The feral child of a challenged family on the fringes of society, I left home and school at age 15 and became educated in the many faces of social diversity; domestic prostitution, poverty, homelessness and emerged as a university graduate, then a world-travelled international bestselling author, public speaker and idealist. Tinged with the wild driving influences of bipolar, eventually, my autism became dominated by my ARTism and I emerged a prolific author, composer, sculptor, artist and screenwriter.
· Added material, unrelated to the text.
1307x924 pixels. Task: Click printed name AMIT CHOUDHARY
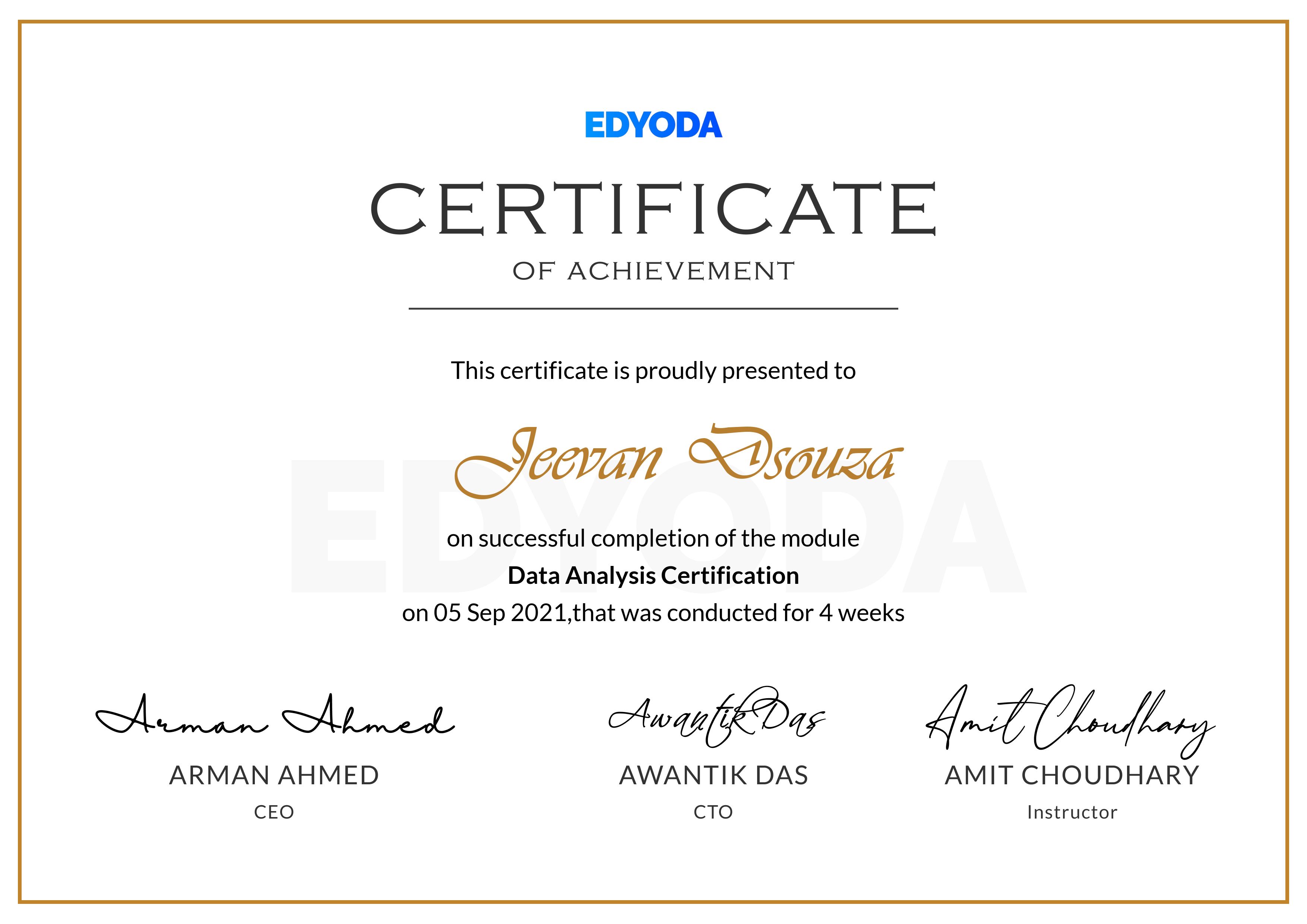coord(1072,775)
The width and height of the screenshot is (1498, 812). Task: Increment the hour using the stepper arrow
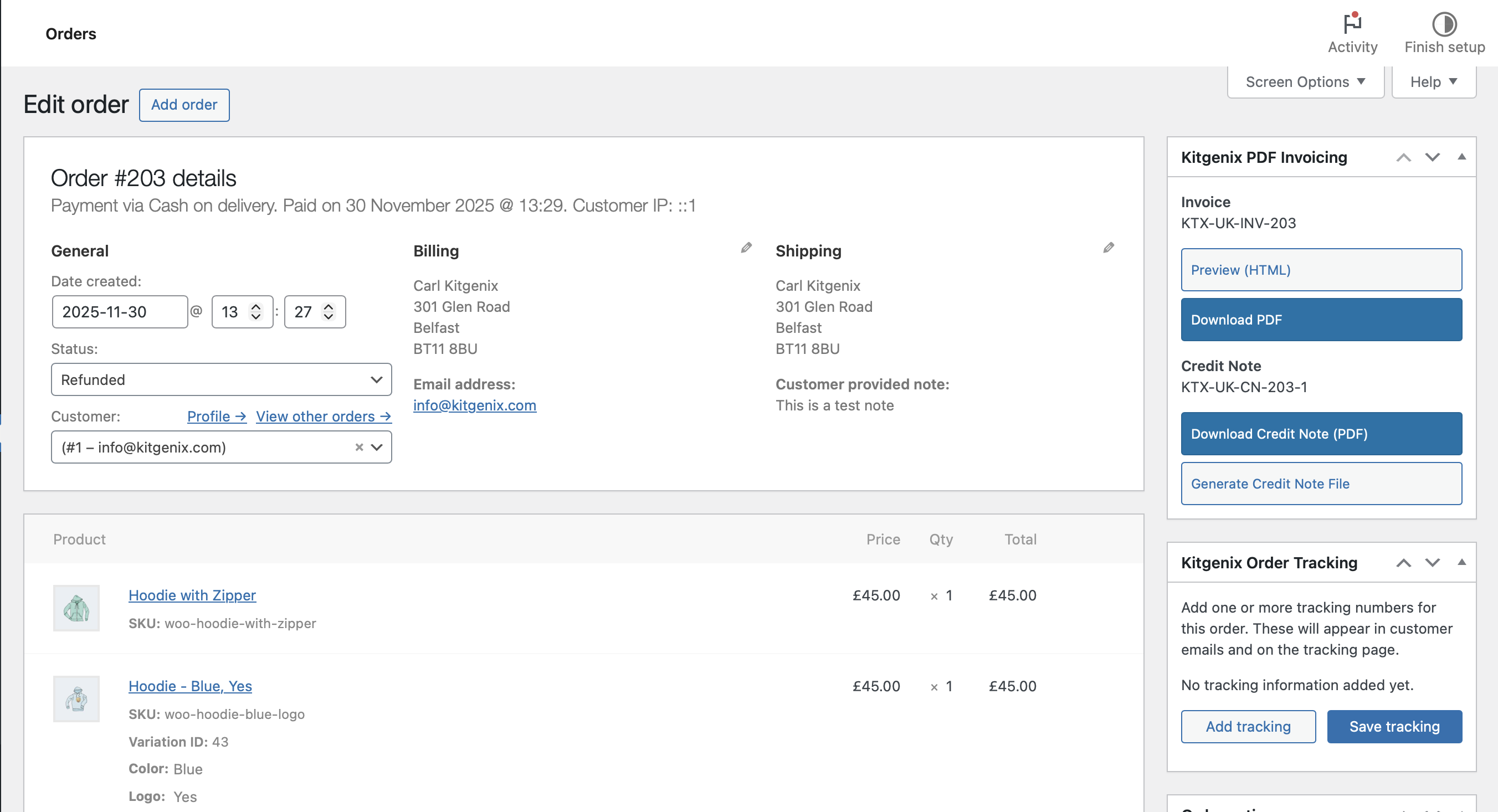[256, 306]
Unable till late childhood to understand much with meaning, I excelled instead in the undervalued skill of sensing pattern, theme and feel; the System of Sensing. I looked through everyone and everything, mapping patterns with my body. I merged with colour, form and texture, resonating with these to the heights of manic oblivion, to the calm still depths of self hypnosis in which any conscious connection to my surface self no longer existed’.
Crippled by Exposure Anxiety, I did not appear to be an artist in the conventional sense until my late 20s. I had only drawn one repetitive picture from age 3 to age 9 (a dancer, as taught through rote). From age 9 I drew cows based on small plastic cows and did this until I was left paints by my father around age 11 (the only way I'd take things is if they were left for me, not directly given). I produced 3 paintings and hid them in the roof void, afraid of the ability to paint which jolted me out of my preconscious state and into a terror caused by a conscious sense of my own existence, which I know as Exposure Anxiety.
Finally I took these paintings out and covered them in black paint so my own world couldn't be known or seen through this frightening thing called art. It took until my late 20s after writing Nobody Nowhere, that someone again gave me paints, that I produced my next collection of paintings. I gave them all away and the paint ran out and I was too afraid to buy more paint and didn't know how to ask for it. It was then not until my mid 30s that my husband's mother gave me a gift of some paints and I painted again, starting with the paintings, Next, Before and Woah. When the paints ran out, I whispered, shaking and with tears, to my husband, could he help me dare buy more paints. He did and with the mentoring of a UK art dealer, Serge Conein, I continued to paint and paint and paint some more. I now have over 100 paintings in my online gallery.
My painting style is influenced by the emphasis on light and movement in impressionism whilst retaining a strong emphasis on the emotional effect of expressionism. Works in the categories like 'Putti', 'Dreamscapes', 'Emotions', 'Inner worlds' and 'Solitary' are largely figurative, many without faces, reflecting my own faceblindness. In stark contrast are my abstract symbolic and expressionist works in categories like 'concepts' and 'Neoteric' .
As a sculptor, I paint sculpturally; I feel and intuit form rather than judge visually and largely use my fingers more than brushes. As a natural anthropologist I let the inner worlds of my characters speak louder than their surface realities, often without the distraction of their surroundings, facial expression, clothing or other cladding, the colours, form, texture and feel are as important as the subject. The subtle ‘music of beingness’ within my characters speaks like the essence of dreams, an empathic language that addresses emotional consciousness and ultimately provokes questions of ourselves.
I sculpt from feel rather than vision. My hands tell me when something is ‘done’. Similarly, like the formless clay, my paintings often begin as a mass of abstract shapes on canvas out of which my characters appear to carve themselves then progressively call into being the surroundings from which they have emerged. My job as the artist is to facilitate and dialogue with, rather than overly judge, criticize or interfere with, that process. Hence my sculpting feels more like being possessed by an artistic spirit that speaks through my hands to the sculpture, perhaps akin to channelling.
Art, music and writing have taught me that peace is the balanced acceptance of chaos and brought into consciousness my inner Taoist. My work derives from some strange internal dance between two equally powerful forces; passion and stillness. In holding back from conscious judgment, something wonderful grows organically from a preconscious state and I’m along for the adventure. What was once incomprehensible before me, finally sidesteps the directness of the conscious mind to speak evocatively more directly, more universally, to the sensual, feeling self, when fully realised in a tangible form. In ‘beingness’ there is no judgment, only what ‘is’.